Acceleration management is what helmets are about. All helmet
standards measure acceleration and enforce a pass/fail criteria
that includes a maximum acceleration rate. Some standards measure
other aspects of the acceleration/time event. This acceleration/time
event is caused by an initial velocity between a head/helmet and
an anvil. The higher the initial velocity the more distance, thickness
of liner, is required to control the acceleration/time curve to a given
set of parameters. The mass of a test headform has no effect upon this thickness.
The mass of the headform does determine the stiffness, usually
the density, of the helmet liner in accordance with f=ma. In the
case of the small A size headform weighing the same as the medium
adult headform, the helmet liner will need to be 30% stiffer in
the infant helmet simply because the contact area of the small
headform is only 77% of the area of the medium headform.[Footnote 1] Thus
with all else equal this makes an infant helmet liner stiffer
than an adult helmet liner.
The average newborn baby weighs about 7 lb.s and cannot have an
11 lb. head. It is obvious that small baby heads weigh less than
their heads will weigh as adults. So let's suppose that A size
infant heads actually weigh the 3.2 kg that I recommend.

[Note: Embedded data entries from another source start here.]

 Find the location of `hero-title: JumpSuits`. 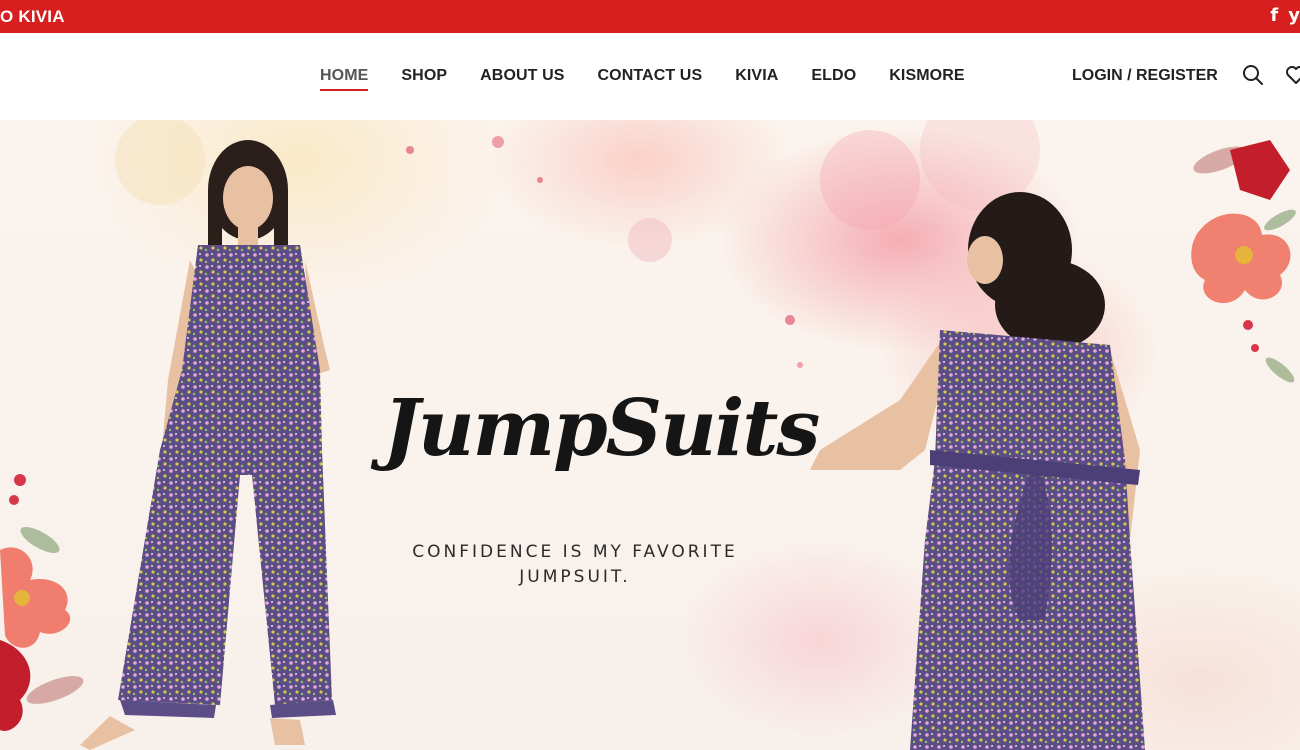

hero-title: JumpSuits is located at coordinates (602, 428).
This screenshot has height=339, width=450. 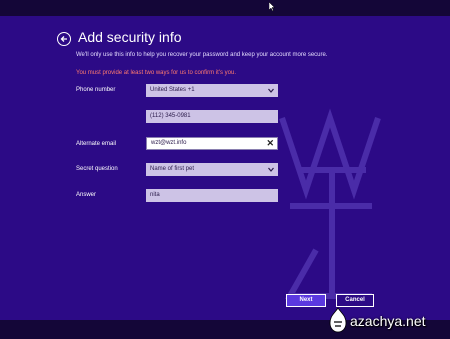 I want to click on back-arrow-icon, so click(x=64, y=39).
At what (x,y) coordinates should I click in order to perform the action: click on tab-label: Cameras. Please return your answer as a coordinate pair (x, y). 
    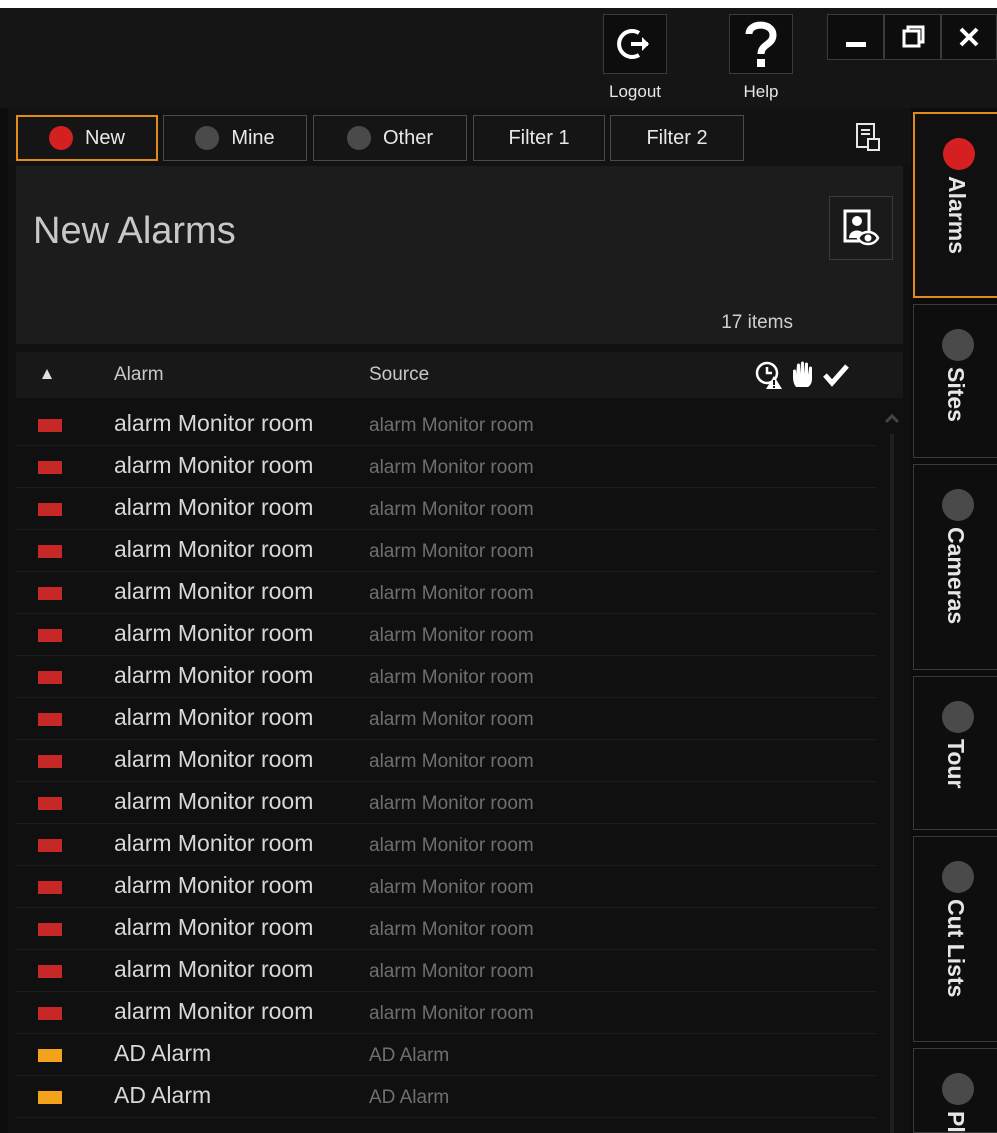
    Looking at the image, I should click on (956, 576).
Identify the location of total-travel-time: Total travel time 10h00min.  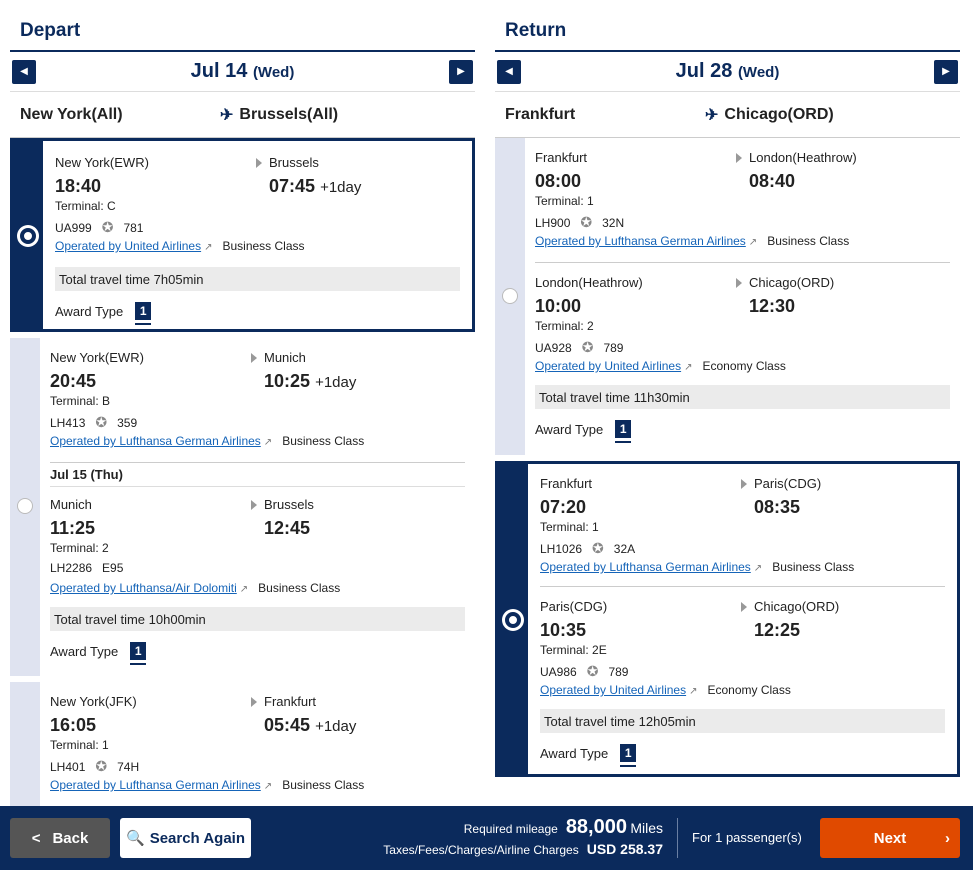
(258, 619).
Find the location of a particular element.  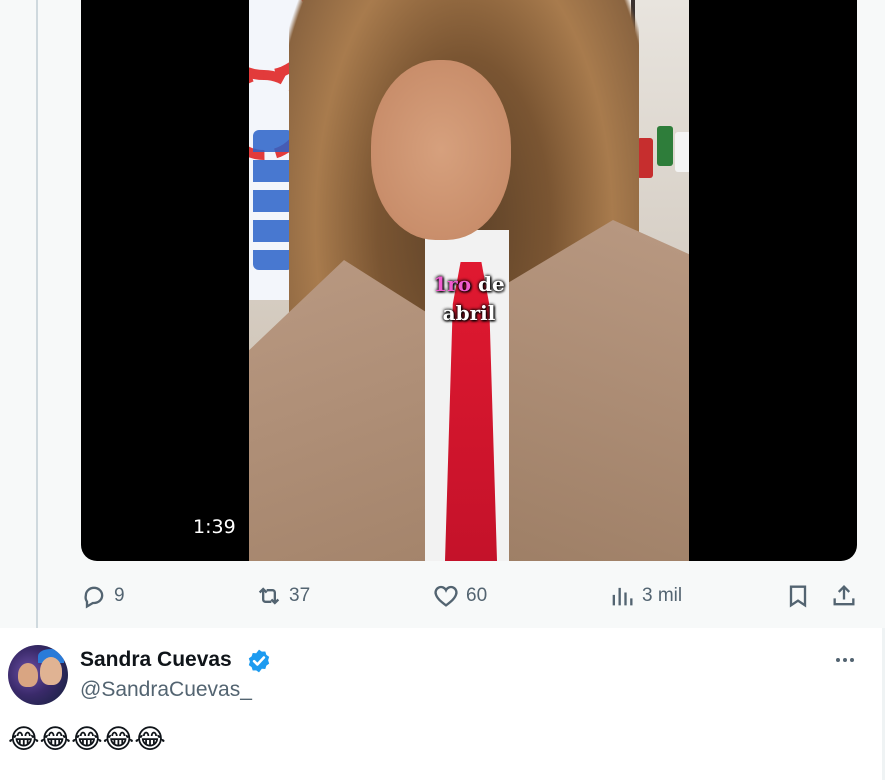

like-button: 60 is located at coordinates (460, 596).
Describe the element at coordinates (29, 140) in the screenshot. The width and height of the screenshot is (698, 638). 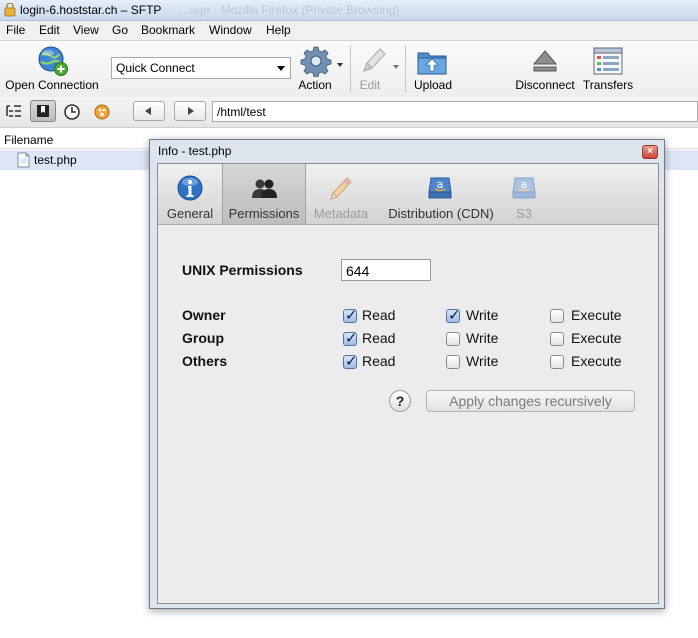
I see `filename-column-label: Filename` at that location.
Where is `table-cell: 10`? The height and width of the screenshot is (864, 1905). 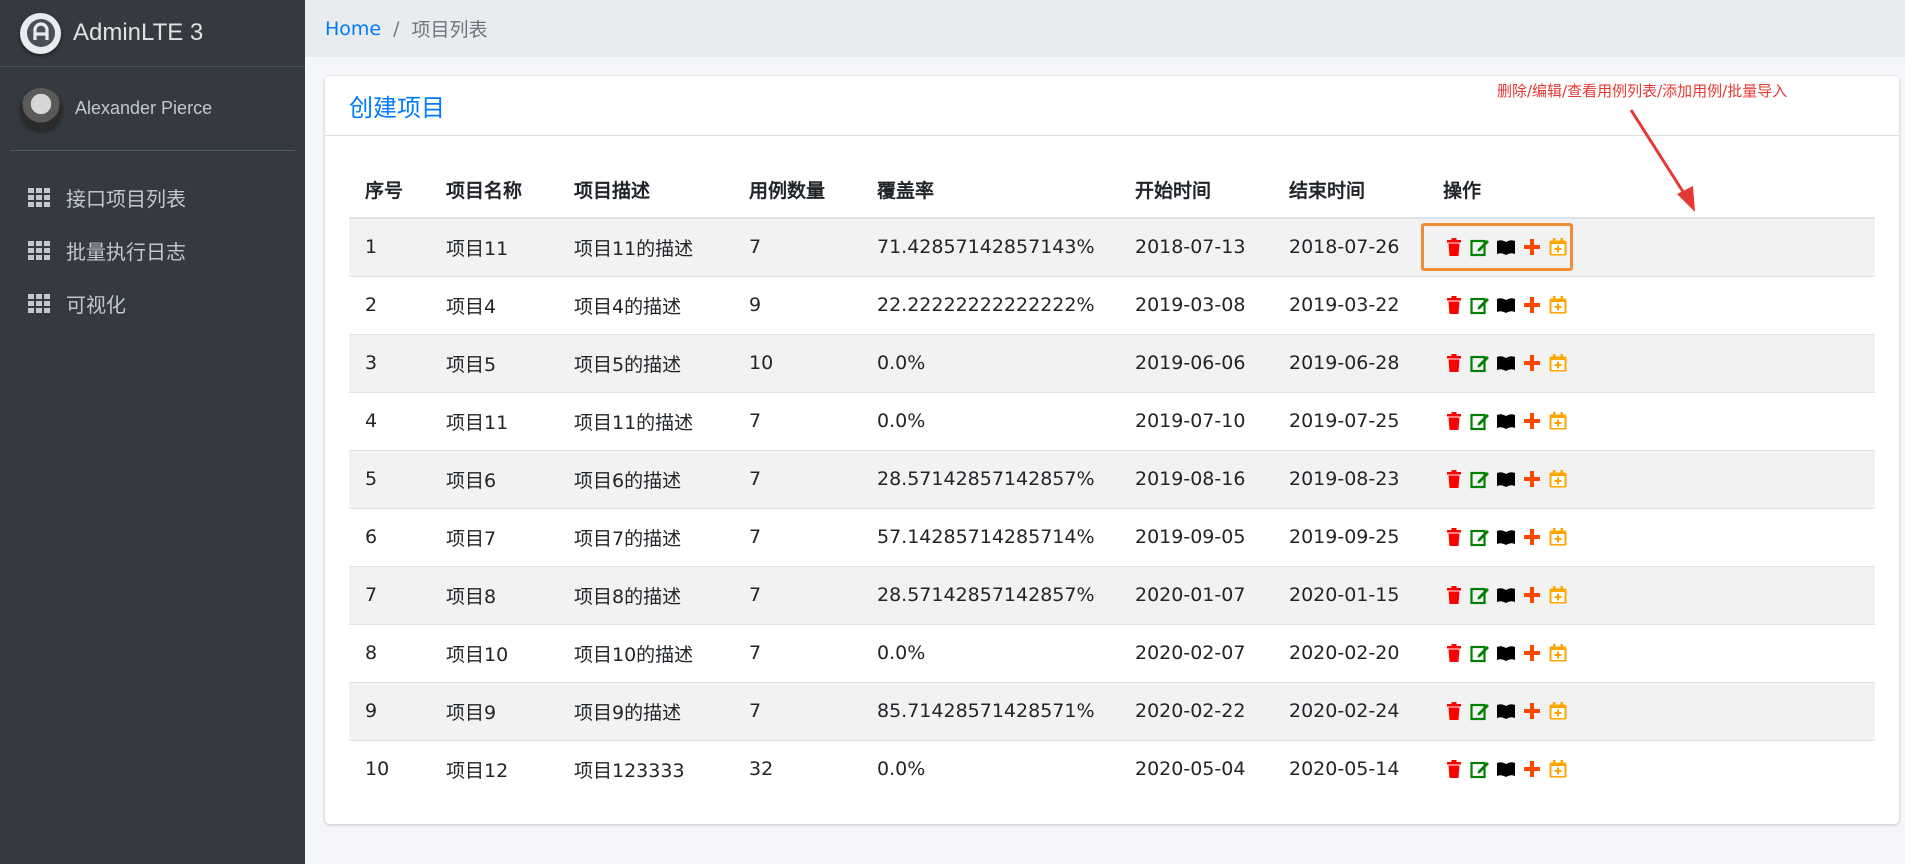
table-cell: 10 is located at coordinates (390, 768).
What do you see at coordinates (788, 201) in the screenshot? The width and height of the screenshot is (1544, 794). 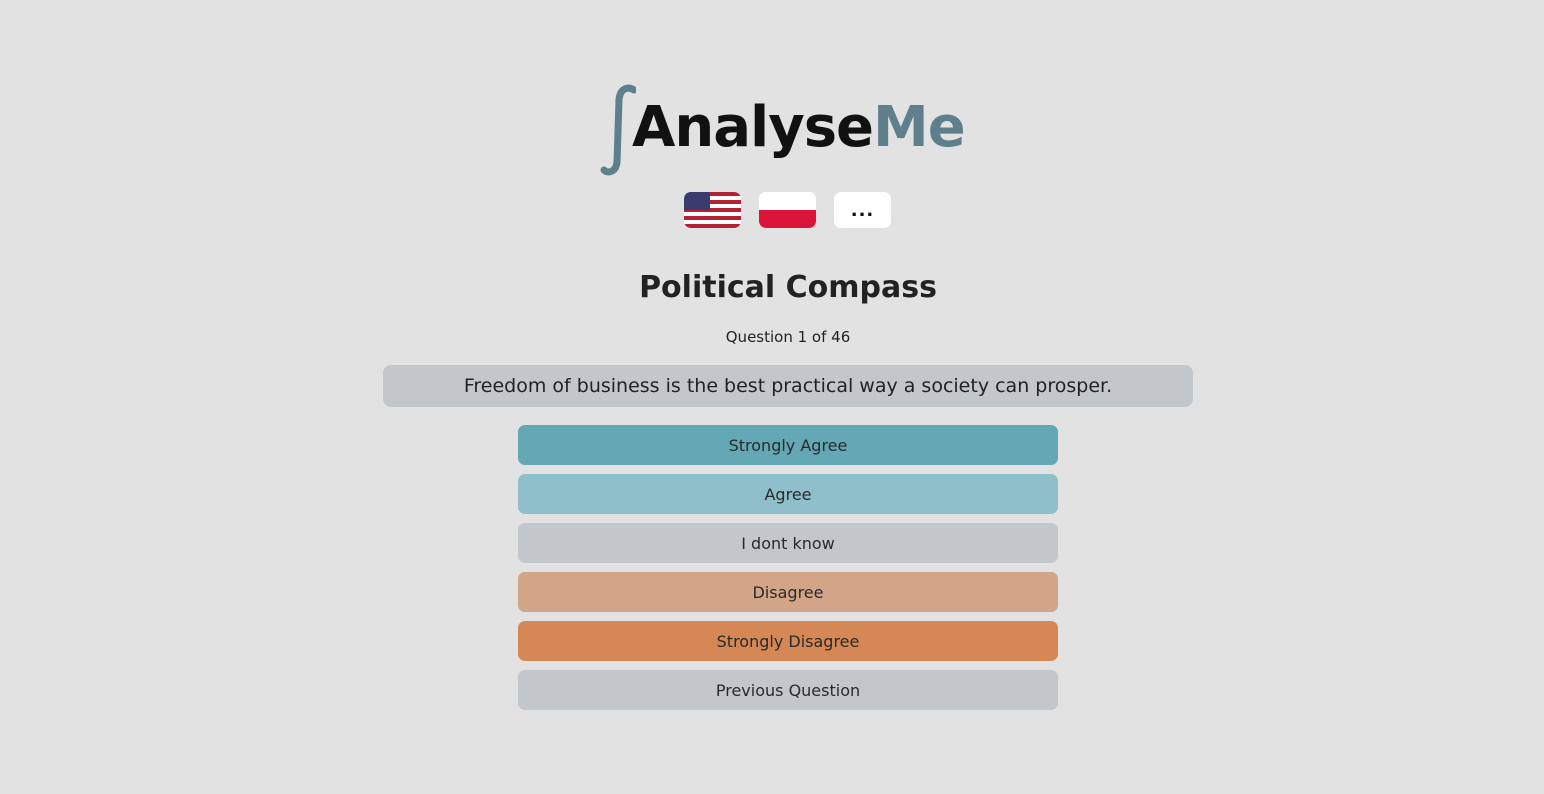 I see `flag-white-band` at bounding box center [788, 201].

Now let's
impact this head mass with the helmet designed for the 5 kg A
size headform which is already 30% stiffer than an adult helmet.
Substituting 3.2 for 5 in f=ma, with all else equal, indicates
that the observed acceleration with the real infant headform weight
is 56% higher than in the case with the falsely heavy 5 kg headform.
The 5 kg headform that produces say 250 g's in a laboratory test
would produce nearly 400 g's in an identical impact in the real
world given the weight of real baby's heads. Substituting in f=ma
a liner resistance in kN:
12.3 kN = 5.0 kg * 250 g * 9.80665 m/s^-2/g
12.3 kN = 3.2 kg * 391 g * 9.80665 m/s^-2/g
7.8 kN = 3.2 kg * 250 g * 9.80665 m/s^-2/g
Clearly the helmet developed around a 3.2 kg headform will produce
lower acceleration rates for real world accidents. Any valid
argument in favor of 5 kg headforms would be even more valid for
10 or 20 kg headforms. If real infants have 3 kg heads but we
should test with 5 kg headforms, we should test adult helmets for
5 kg adult heads with 8 kg headforms. In fact, a 50 kg headform for testing would
lead helmet designers to develop helmets that could "absorb
far more energy before bottoming out."
123 kN = 50 kg * 250 g * 9.80665 m/s^-2/g
123 kN = 3.2 kg * 3906 g * 9.80665 m/s^-2/g
This gross over simplification ignores the fact that the light
headform would not crush the liner to a point that far into the
spring rate. But it is obvious that such a helmet would provide
unsuitable acceleration rates for real children. Actual tests that
we have done and math models that we and other have tried show a
small and reasonable change over the small and reasonable ranges that we tested.
I propose that test headforms should be as close as possible to
the average weight of real human heads so that we can properly
control and estimate acceleration rates in the real world and not just in the
We thank you for your consideration of this matter.
Jim G. Sundahl
p.s.: Paragraph 1203.5, Construction Requirements - projections.
The last sentence mentions "fixture" an undefined term.
Please clarify this in the final draft.
The A,E,J,M & O test headforms are "photographically" scaled. Their relative
geometry is as follows:
Size A Size E Size J Size M Size O
Circumference 50 54 57 60 62
rel. area 0.77 0.9 1 1.11 1.18
rel. volume 0.68 0.85 1 1.17 1.29
This page was reformatted on: October 11, 2017.